The instant popularity of Pyramid Alehouse at the K Street Mall should come as no surprise. Putting an affordable microbrew that serves real food within easy reach of 20- and 30-something Capitol workers—that’s about as risky as putting cherry pie on an anthill. If you bake it, they will come.

Given Pyramid’s smart downtown location; the history of success with its Seattle, Walnut Creek and Berkeley alehouses; and its basic product, more than a dozen different kinds of beer, nothing about Pyramid should be a hard sell. But, ironically, everything at Pyramid feels like it is.

Sometime in the mid-1990s, the rules of dining out changed. Fine dining establishments lost their monopoly on the upsell. It came to pass that servers at any manner of mid-level restaurant would ask you if you wanted San Pellegrino or Evian when you asked for water, or would recommend a specific appetizer, unsolicited, before you could peek at the menu. I remember my first upsell. It was Houston’s new San Francisco restaurant at the Embarcadero.

“Would you like to start out with our popular spinach and artichoke appetizer?” asked our server, unprompted.

There’s a psychological gamesmanship at work when asked such a pointed question, which makes answering in the negative seem rude. What do you mean you don’t want the popular spinach and artichoke appetizer? Do you not know how to enjoy something so good? How very uncouth of you.
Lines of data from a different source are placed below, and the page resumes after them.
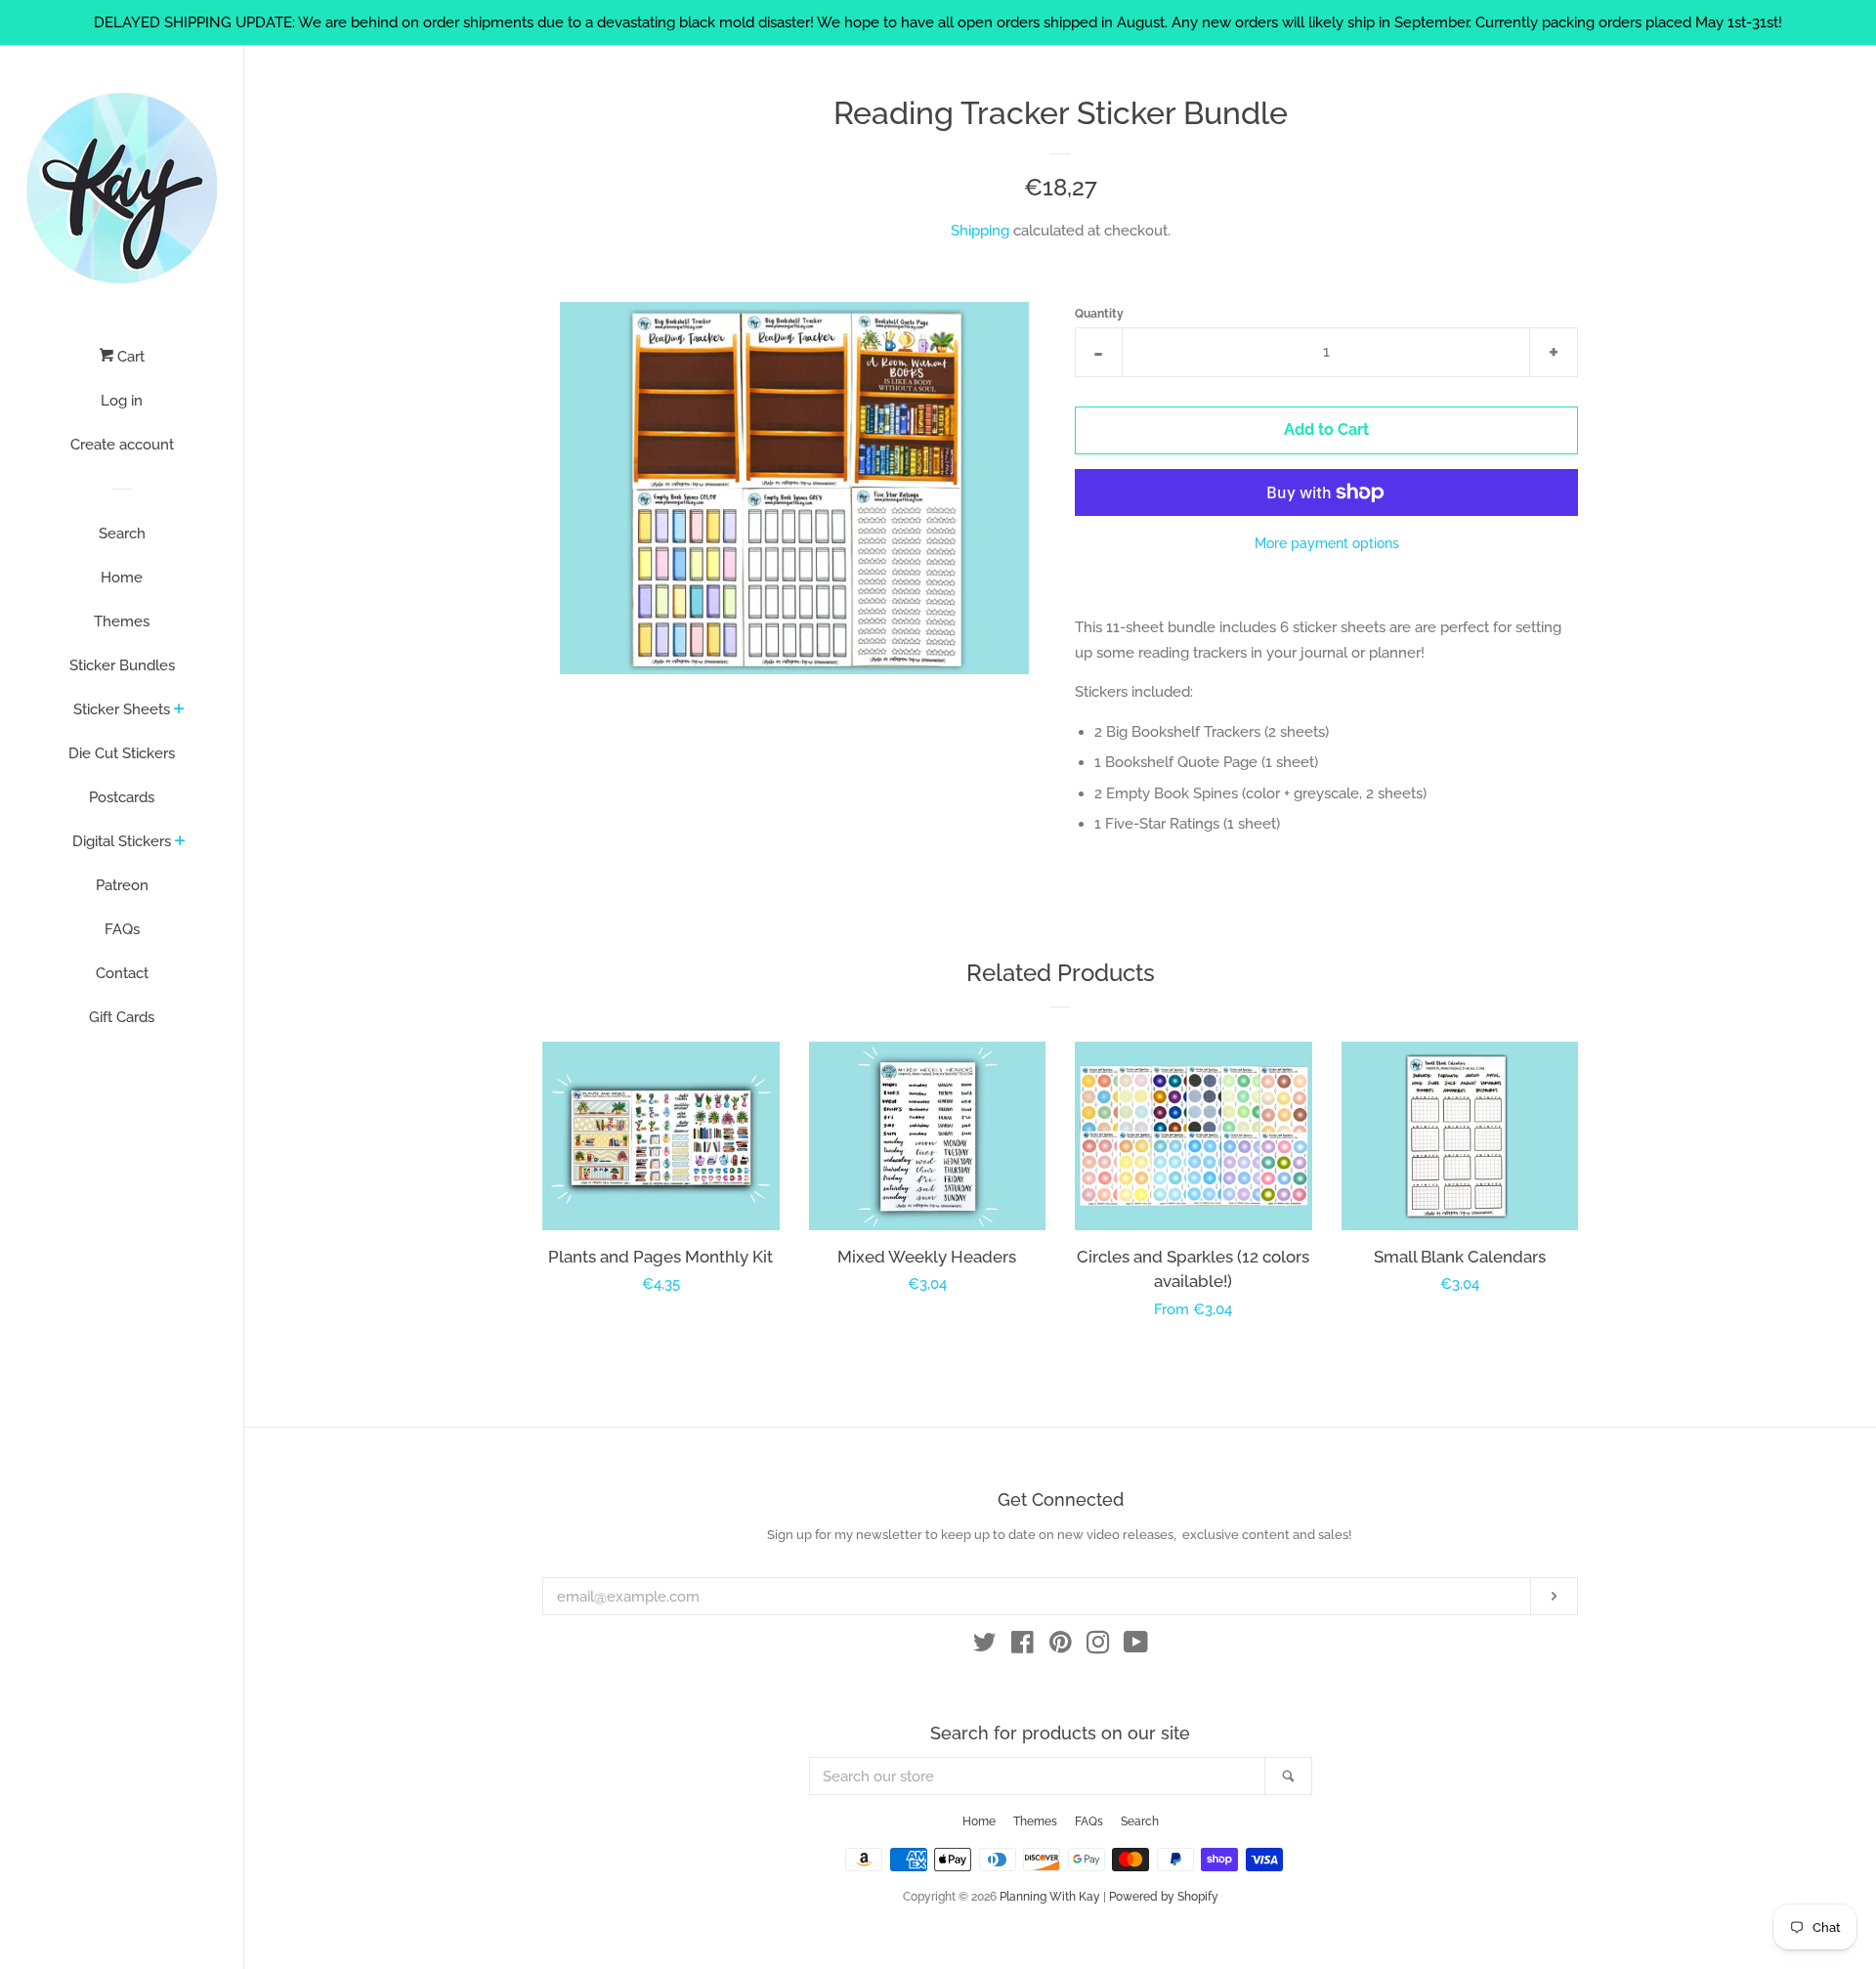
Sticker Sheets (121, 709)
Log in (122, 400)
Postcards (121, 797)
Pyramid plays a variation on this theme of advertising something that you did not know existed, let alone want. Enter Park, party of three. We were told it would be about a 30- to 35-minute wait. But no sooner had we wandered over to the mobbed bar and gotten ourselves beers when we were called. As our hostess led us to our table, she asked, smiling, “Is that the Broken Rake?” referring to the beer in my hand. Now, how in the world could she have differentiated between the Draft Pale Ale, the Pale Ale, the Copper Peak and the Broken Rake, all similarly hued? The answer? She couldn’t. I was drinking the Pale Ale. But I immediately thought, “What is Broken Rake?” And there, just like that, she had me.

On my guard, I put on my I-know-exactly-what-I-want face and ordered some classic brewpub fare: spicy chicken wings, the halibut and chips (a twist on fish and chips, also on the menu), and the house-made beer-braised sausages. Because the restaurant advertised a brick oven, I added a barbecued-chicken pizza to our order as well as a spicy spinach and artichoke dip for good measure.
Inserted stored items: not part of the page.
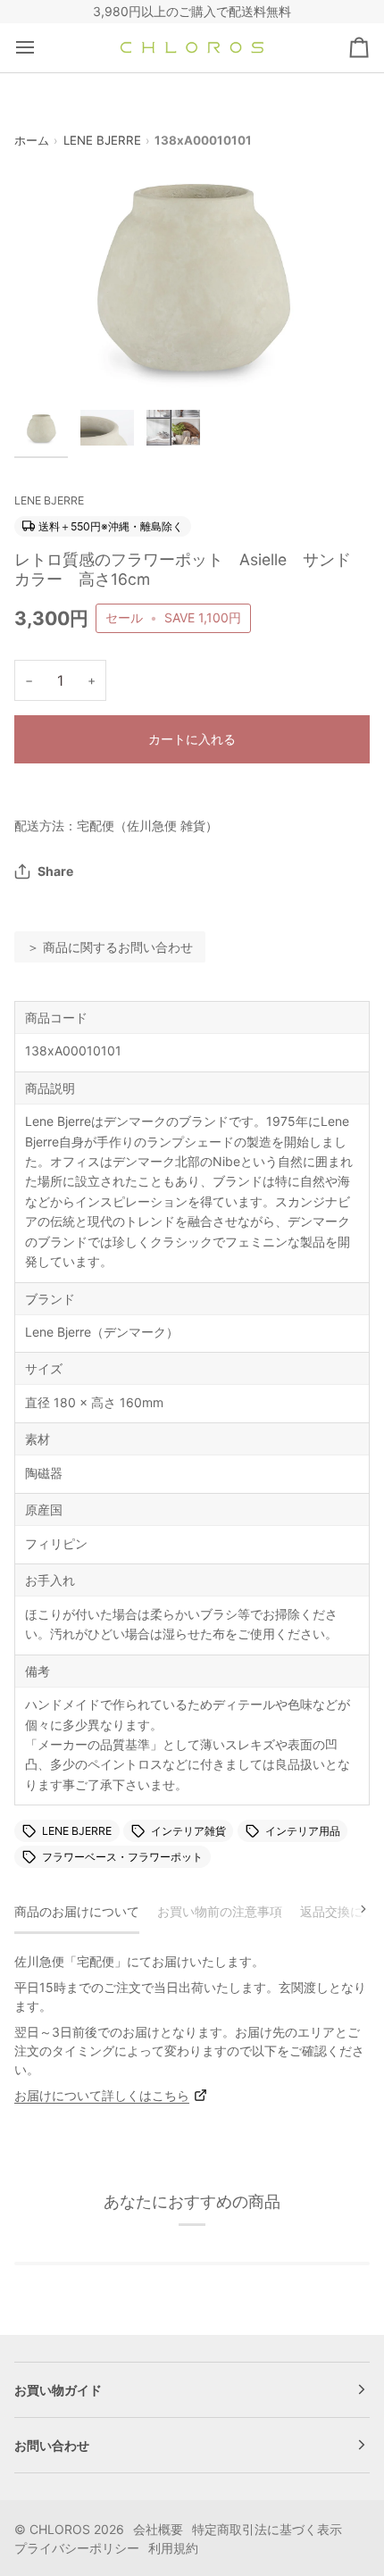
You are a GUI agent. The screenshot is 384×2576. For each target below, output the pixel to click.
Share (55, 871)
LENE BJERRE (102, 140)
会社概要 (158, 2529)
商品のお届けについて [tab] (76, 1911)
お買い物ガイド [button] (58, 2389)
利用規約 (173, 2547)
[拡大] (47, 358)
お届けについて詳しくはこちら (101, 2095)
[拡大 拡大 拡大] (192, 272)
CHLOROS (59, 2529)
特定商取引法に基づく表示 (267, 2529)
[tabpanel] (192, 2028)
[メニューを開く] (41, 47)
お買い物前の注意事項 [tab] (219, 1911)
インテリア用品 (302, 1831)
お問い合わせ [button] (51, 2445)
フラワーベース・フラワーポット (122, 1856)
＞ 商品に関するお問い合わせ (110, 947)
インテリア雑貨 (188, 1831)
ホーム (31, 140)
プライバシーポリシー (76, 2547)
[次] (352, 1909)
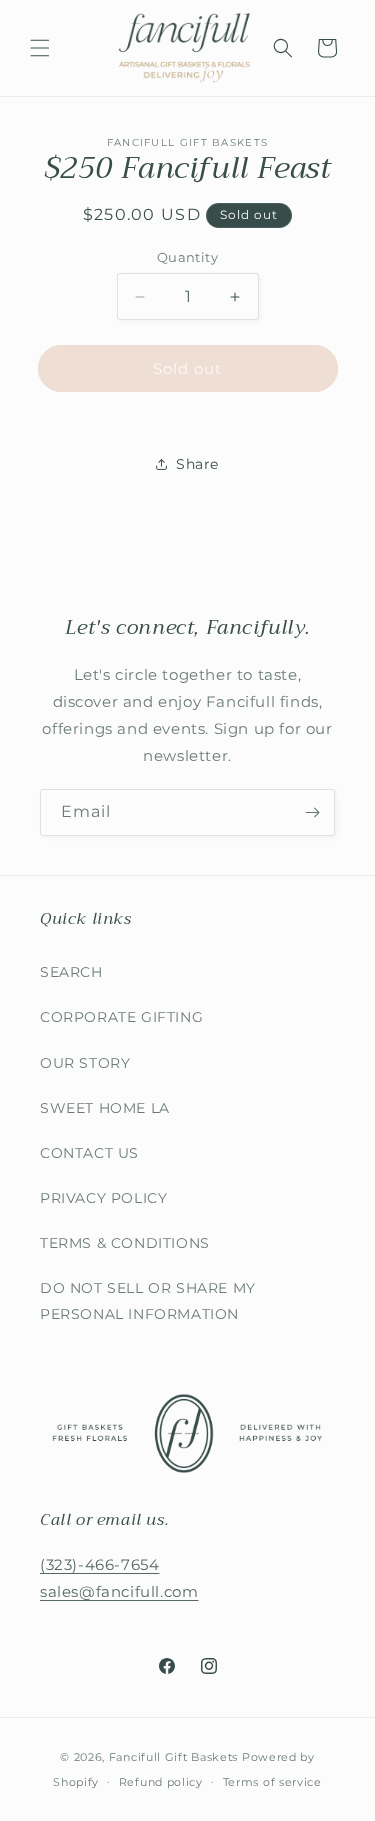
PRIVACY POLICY (103, 1198)
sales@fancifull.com (119, 1591)
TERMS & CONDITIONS (125, 1243)
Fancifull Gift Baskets (173, 1757)
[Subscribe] (312, 812)
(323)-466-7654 (99, 1564)
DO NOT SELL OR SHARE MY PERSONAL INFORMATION (148, 1300)
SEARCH (71, 972)
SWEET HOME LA (105, 1108)
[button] (40, 48)
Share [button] (197, 464)
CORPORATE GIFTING (121, 1017)
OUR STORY (85, 1063)
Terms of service (272, 1782)
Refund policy (161, 1782)
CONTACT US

In the first delivery, the chicken-wing appetizer held paragons of plumpness; the outside fry was crispy to perfection. But an acrid vinegary sauce coated the salty fry, which made the entire wing overly salty and unpleasant to eat. The dip was only a little better. Heavy jalapeño cream cheese dominated, with only trace amounts of spinach and artichokes detectable.

Entrée-wise, the fried halibut, marinated in Pale Ale and coated with Coastline Pilsner batter, had good crunch and flavor initially, but it left a slightly curious, almost bitter aftertaste. The attendant coleslaw sat in a puddle of its own juices, making apparent a hasty preparation. Only the crispy, tender, hot wedge fries saved the plate from inspiring eater’s remorse.
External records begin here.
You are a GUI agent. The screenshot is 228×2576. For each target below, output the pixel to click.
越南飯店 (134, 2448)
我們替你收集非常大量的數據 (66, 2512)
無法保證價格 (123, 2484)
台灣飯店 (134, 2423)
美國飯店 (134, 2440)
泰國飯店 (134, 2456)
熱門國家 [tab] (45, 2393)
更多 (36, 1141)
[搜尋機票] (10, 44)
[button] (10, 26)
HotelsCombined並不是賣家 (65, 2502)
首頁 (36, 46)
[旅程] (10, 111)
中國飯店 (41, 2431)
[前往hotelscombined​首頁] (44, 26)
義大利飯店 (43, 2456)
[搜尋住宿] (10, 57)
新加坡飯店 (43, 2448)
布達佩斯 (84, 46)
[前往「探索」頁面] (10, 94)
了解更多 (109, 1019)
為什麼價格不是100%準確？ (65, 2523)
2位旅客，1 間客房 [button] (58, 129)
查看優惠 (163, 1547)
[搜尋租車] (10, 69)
The house-made beer-braised sausages—a trinity of smoked bratwurst, apple sausage and Polish sausage—came with garlic mashed potatoes, sauerkraut and caramelized onions. Sadly, they did not seem worth the in-house effort. Only the bratwurst, with its salty, flavorful tenderness, stood out as a superior sausage. The remaining two could have been redheaded stepchildren of a formerly talented sausage-maker. The sides, too, were unremarkable, filler on an already filling plate. Surprisingly, the barbecued-chicken pizza proved to be the most solid order, with its healthy amounts of tender chicken, tangy barbecue sauce and slivered red onions.

It’s hard to know exactly what Pyramid’s problem is. It’s not the food. Though disappointing on this try, one can see it has the capacity to be quite good. And the beers are as good as any microbrew produces. But a brewpub should be a sacred place where one can relax, drink beer and hang with friends. And that’s where it fails. At Pyramid, you have to be on your guard. Whether it’s the upsell on Broken Rake, the bait-and-switch wait to be seated, or repeated questions about whether you want appetizers with your beer, Pyramid makes you feel like you’re someone to be sold to. That may be fine in an ultimate consuming world, but it’s heavy-handed for a brewery that claims “humble yet hoppy beginnings.”